53 In SFGB v Minister for Immigration and Multicultural and Indigenous Affairs (2003) 77 ALD 402 ("SFGB"), the Full Court of this Court suggested that an error consisting of the making of a finding of fact for which there is no evidence may well constitute a jurisdictional error, even if it cannot also be concluded that the decision-maker applied an incorrect test or failed to apply the correct test or took into account irrelevant considerations or failed to take into account relevant considerations. The Court said (at 407 [19]-[20]):
"This argument, if it were made out, would be sufficient to establish that the tribunal had made a 'jurisdictional error' so as to found jurisdiction in this court to intervene. If the tribunal makes a finding and that finding is a critical step in its ultimate conclusion and there is no evidence to support that finding then this may well constitute a jurisdictional error: Australian Broadcasting Tribunal v Bond (1990) 170 CLR 321 at 355-7; 94 ALR 11 at 37-8; 21 ALD 1 at 23-4. If the decision of the tribunal was 'Wednesbury' unreasonableness or if the material on which the tribunal relied was so inadequate that the only inference was that the tribunal applied the wrong test or was not, in reality, satisfied in respect of the correct test, then there would also be jurisdictional error: see Re Minister for Immigration and Multicultural Affairs; Ex parte Applicant S20/2002 (2003) 198 ALR 59 at 62, 67, 76, 90-91; 73 ALD 1 at 4, 8-9, 18, 31-3. (S20).

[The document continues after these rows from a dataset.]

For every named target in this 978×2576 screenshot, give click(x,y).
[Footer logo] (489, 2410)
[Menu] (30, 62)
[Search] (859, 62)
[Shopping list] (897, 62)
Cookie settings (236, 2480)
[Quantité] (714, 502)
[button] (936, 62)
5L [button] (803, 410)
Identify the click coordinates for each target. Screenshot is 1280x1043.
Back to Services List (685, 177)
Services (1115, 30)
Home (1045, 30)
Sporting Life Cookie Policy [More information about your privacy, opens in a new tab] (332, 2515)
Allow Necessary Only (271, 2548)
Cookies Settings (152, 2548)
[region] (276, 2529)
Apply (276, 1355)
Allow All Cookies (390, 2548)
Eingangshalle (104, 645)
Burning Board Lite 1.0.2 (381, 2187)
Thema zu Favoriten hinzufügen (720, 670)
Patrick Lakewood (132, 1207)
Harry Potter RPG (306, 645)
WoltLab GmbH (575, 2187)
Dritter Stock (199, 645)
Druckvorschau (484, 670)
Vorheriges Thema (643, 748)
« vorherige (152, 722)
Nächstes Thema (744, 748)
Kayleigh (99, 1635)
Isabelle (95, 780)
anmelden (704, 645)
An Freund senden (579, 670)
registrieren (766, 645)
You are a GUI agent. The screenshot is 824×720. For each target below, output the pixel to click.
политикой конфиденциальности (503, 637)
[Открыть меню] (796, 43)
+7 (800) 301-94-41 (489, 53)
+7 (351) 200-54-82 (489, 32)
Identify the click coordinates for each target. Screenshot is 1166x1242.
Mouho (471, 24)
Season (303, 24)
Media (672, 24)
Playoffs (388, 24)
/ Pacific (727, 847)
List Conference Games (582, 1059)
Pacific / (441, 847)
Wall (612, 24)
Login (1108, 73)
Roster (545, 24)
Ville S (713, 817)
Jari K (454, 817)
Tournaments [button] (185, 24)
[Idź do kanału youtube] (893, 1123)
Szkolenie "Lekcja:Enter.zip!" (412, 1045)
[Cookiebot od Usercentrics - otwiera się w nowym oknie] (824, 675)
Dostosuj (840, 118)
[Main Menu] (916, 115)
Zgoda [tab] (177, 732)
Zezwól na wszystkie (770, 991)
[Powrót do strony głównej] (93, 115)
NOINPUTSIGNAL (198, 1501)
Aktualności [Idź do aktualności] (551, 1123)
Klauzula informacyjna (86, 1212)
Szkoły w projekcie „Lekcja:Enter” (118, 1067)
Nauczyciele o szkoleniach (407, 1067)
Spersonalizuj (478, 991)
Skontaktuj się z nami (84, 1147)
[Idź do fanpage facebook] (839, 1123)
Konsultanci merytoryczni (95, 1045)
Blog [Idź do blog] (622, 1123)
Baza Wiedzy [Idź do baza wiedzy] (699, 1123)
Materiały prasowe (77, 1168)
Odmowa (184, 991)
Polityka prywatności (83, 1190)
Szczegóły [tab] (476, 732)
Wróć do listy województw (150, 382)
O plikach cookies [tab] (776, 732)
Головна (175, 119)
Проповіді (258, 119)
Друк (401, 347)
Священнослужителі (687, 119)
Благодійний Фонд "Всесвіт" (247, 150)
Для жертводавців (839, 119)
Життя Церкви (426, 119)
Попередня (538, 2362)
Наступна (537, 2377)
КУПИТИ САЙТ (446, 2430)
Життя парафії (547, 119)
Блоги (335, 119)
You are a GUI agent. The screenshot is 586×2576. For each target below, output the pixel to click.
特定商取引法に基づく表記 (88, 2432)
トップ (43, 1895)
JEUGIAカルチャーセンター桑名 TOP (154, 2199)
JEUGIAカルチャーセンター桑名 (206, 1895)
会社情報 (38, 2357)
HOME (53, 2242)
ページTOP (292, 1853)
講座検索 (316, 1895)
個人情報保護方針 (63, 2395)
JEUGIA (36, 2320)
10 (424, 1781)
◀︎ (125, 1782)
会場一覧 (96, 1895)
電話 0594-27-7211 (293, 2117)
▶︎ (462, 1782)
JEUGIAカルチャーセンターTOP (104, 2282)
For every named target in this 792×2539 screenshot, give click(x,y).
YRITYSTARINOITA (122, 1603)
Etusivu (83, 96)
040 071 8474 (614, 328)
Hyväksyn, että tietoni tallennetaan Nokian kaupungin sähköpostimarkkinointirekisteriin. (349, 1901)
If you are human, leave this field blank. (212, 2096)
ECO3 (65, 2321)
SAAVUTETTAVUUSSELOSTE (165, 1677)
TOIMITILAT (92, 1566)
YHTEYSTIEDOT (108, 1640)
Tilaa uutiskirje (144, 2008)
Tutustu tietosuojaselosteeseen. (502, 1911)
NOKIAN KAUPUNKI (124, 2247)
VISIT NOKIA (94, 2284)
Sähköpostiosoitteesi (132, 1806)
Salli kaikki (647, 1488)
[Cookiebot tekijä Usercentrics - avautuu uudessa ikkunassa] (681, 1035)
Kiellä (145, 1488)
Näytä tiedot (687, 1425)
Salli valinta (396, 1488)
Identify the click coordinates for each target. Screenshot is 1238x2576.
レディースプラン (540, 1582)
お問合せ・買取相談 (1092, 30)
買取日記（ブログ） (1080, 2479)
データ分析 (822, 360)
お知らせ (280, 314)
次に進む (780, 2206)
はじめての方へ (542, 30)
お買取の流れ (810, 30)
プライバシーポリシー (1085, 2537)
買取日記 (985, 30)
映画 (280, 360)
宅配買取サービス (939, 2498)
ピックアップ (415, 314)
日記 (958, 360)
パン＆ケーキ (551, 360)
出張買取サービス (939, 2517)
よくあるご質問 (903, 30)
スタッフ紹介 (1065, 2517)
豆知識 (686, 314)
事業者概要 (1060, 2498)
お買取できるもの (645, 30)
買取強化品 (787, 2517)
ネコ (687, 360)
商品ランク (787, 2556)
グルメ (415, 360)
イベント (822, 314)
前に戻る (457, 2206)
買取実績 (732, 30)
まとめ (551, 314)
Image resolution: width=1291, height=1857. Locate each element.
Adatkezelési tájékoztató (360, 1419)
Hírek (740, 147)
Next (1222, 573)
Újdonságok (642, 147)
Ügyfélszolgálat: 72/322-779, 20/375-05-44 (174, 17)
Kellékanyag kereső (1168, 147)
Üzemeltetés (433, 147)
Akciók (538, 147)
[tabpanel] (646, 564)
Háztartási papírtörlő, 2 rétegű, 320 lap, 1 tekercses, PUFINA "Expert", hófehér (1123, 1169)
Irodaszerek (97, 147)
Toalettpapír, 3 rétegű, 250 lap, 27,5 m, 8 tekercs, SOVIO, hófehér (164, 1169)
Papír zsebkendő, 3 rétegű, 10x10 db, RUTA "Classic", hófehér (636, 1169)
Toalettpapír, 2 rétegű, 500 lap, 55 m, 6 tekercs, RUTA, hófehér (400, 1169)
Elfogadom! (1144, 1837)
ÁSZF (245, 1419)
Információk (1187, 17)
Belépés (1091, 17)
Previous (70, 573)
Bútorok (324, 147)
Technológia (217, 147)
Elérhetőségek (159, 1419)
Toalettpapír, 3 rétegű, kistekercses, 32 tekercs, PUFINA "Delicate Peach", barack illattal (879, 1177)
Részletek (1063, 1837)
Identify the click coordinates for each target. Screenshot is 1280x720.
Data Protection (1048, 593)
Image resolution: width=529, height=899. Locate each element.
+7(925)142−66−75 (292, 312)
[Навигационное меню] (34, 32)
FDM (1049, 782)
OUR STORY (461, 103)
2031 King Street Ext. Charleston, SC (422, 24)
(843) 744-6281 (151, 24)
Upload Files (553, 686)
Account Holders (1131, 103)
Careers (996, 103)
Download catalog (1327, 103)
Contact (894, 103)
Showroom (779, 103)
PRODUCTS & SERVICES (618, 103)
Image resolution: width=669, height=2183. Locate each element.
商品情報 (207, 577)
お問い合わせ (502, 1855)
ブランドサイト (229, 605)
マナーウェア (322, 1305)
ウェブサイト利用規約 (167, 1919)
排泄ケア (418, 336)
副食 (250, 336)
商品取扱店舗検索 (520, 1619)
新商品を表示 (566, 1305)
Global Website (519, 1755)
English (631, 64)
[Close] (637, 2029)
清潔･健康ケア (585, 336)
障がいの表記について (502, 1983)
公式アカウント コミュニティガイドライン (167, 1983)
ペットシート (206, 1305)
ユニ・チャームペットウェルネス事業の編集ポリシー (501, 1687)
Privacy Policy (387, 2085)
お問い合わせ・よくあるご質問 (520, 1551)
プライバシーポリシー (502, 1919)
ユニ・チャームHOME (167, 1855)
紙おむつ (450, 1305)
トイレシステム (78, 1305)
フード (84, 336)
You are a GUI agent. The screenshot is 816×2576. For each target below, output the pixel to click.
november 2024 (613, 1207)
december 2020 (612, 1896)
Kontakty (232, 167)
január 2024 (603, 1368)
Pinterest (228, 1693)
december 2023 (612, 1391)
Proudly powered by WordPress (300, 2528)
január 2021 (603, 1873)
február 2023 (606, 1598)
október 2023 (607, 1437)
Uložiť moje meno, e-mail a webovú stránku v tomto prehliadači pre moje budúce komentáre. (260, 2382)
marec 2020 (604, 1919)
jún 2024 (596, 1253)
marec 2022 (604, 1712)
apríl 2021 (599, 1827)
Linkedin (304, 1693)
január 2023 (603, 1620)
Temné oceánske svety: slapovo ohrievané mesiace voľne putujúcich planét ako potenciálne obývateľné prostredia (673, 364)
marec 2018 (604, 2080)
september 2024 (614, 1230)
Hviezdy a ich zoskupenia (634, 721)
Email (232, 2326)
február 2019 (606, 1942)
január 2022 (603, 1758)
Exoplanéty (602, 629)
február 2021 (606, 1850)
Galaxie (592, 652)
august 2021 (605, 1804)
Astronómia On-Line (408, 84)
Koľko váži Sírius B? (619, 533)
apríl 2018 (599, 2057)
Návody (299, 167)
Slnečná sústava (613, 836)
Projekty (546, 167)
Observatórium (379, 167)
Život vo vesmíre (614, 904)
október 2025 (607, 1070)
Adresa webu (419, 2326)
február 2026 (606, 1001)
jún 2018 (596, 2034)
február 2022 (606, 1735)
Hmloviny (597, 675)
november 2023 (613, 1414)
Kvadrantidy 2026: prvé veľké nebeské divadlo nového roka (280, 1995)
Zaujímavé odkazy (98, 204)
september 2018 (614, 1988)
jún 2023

On the other hand, if there is sufficient evidence or other information before the tribunal on which it could reach the conclusion it did then it is for the tribunal to determine what weight it gives to that evidence. Indeed, unless the relevant fact can be identified as a "jurisdictional fact", there is no error of law, let alone a jurisdictional error, in the tribunal making a wrong finding of fact: Attorney-General (NSW) v Quin (1990) 170 CLR 1 at 35-6; 93 ALR 1 at 24-5."
54 The principle which I have identified by reference to the reasons of the Full Court has been applied by single judges of this Court: see, for example, SZDTZ v Minister for Immigration and Citizenship [2007] FCA 1824; SZDFZ v Minister for Immigration and Citizenship (2008) 168 FCR 1; SZKMX v Minister for Immigration and Citizenship [2008] FCA 856.
55 The first respondent submitted that the principle identified in [53] above is inconsistent with the decision of the High Court in Re Minister for Immigration and Multicultural Affairs; Ex parte Applicant S20/2002 (2003) 77 ALJR 1165; 198 ALR 59.
56 I have examined that decision carefully and I do not think there is anything in the decision which is inconsistent with the principle identified by the Full Court. Leaving aside the question of whether, sitting as a single judge exercising the appellate jurisdiction of this Court, I could or should decline to follow a decision of the Full Court, I am not persuaded that the decision is clearly wrong and I think I should follow the principle identified by the Full Court.